9)      Animal Fat – This is less of a curio than an ingredient, and the different fats from different animals (often referred to as that animal’s “grease”) have distinct properties.  According to Hoodoo Herb & Root Magic, “Rattlesnake fat is a powerful ointment.  Rub it on any painful body part, or stroke the whole body downward to expel conjure poisons” (p. 162).  Ozark healers commonly used “skunk grease” to cure various rhumetoid conditions.  Vance Randolph says “The grease from skunks or civet cats, mixed with peppermint leaves, is highly praised by some hillfolk as a lubricant for rheumatic joints. It is said that the fat of a male wildcat is best of all” (OM&F, p. 108).   In Pow-wow magic, a range of animal fats is used to make a potent anti-rust treatment for firearms:

Take an ounce of bear’s fat, half an ounce of badger’s grease, half an ounce of snake’s fat, one ounce of almond oil, and a quarter of an ounce of pulverized indigo, and melt it altogether in a new vessel over a fire, stir it well, and put it afterward into some vessel. In using it, a lump as large as a common nut must be put upon a piece of woollen cloth and then rubbed on the barrel and lock of the gun, and it will keep the barrel from rusting.  (#110)

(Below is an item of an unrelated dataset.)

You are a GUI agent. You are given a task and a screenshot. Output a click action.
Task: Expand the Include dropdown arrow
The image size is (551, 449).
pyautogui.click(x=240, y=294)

Wild animal fat has mostly gone out of use, though it can occasionally still be found, particularly in the mountain regions of America.

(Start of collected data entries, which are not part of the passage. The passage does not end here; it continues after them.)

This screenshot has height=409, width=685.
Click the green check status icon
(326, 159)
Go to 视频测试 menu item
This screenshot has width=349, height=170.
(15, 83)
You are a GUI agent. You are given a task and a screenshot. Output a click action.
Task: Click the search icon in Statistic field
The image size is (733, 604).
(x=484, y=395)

10)   Bear/Badger/Other Teeth – These curios are usually gambling, luck, or protection charms.  Hohman mentions the badger’s tooth as a wonderful gambling talisman.  Bear teeth appear in protective necklaces (along with claws in many cases).  One of Vance Randolph’s stories from the Ozarks recounts a man who kept a big boar’s tooth on a leather thong over his fireplace.  Whenever any of his children would get a toothache, he’d make them wear the necklace until the pain went away.  These charms are common in many places, and hardly unique to the New World (the badger is an Old World animal, after all).  Plenty of places, including the wonderful site The Bone Room, sell teeth, bones, and other animal curious for use in crafts, magical or otherwise.

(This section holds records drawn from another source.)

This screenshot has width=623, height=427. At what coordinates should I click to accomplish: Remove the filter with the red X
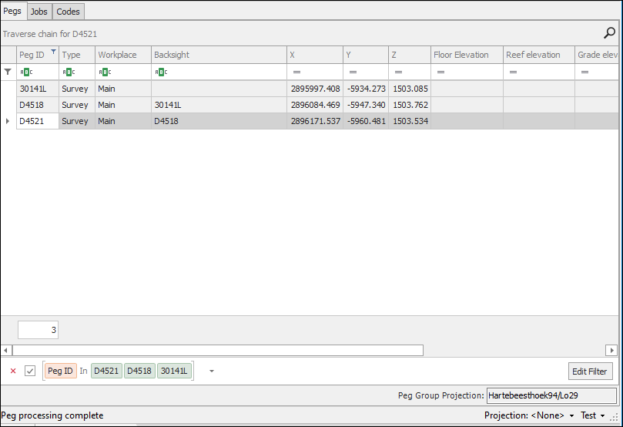[13, 371]
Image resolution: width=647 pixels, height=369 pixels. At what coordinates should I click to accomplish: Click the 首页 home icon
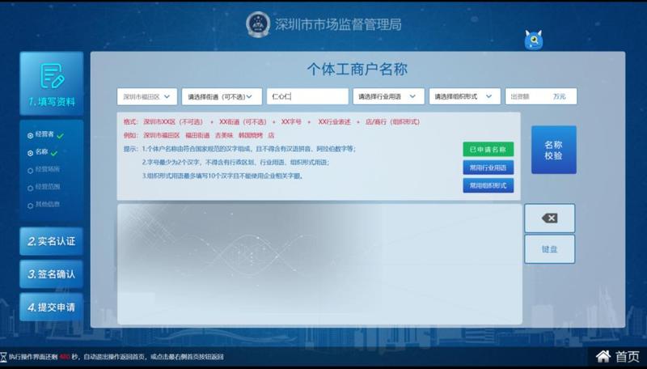click(x=603, y=356)
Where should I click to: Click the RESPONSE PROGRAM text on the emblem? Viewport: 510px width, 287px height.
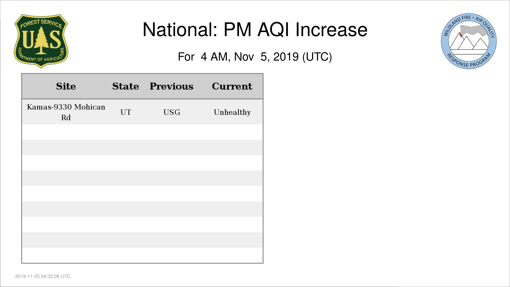click(x=469, y=61)

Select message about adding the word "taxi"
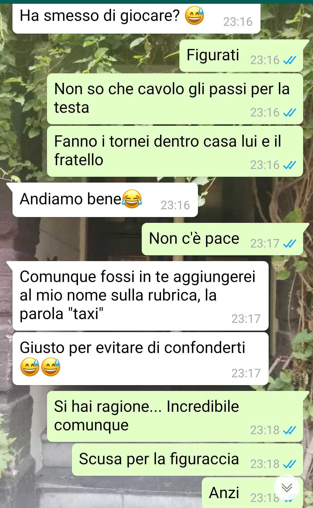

I think that will end our survey for today.  There are still plenty of parts and pieces I’ve missed, including gator paws and heads, various animal skins, porcupine quills, and the myriad insect charms that could still be discussed (and hopefully will be at some future date or dates—ants alone obviously have plenty of magical uses).  If you can think of other charms, I’d love to hear them, and feel free to share your folklore regarding animal remnants and magic in the comments section!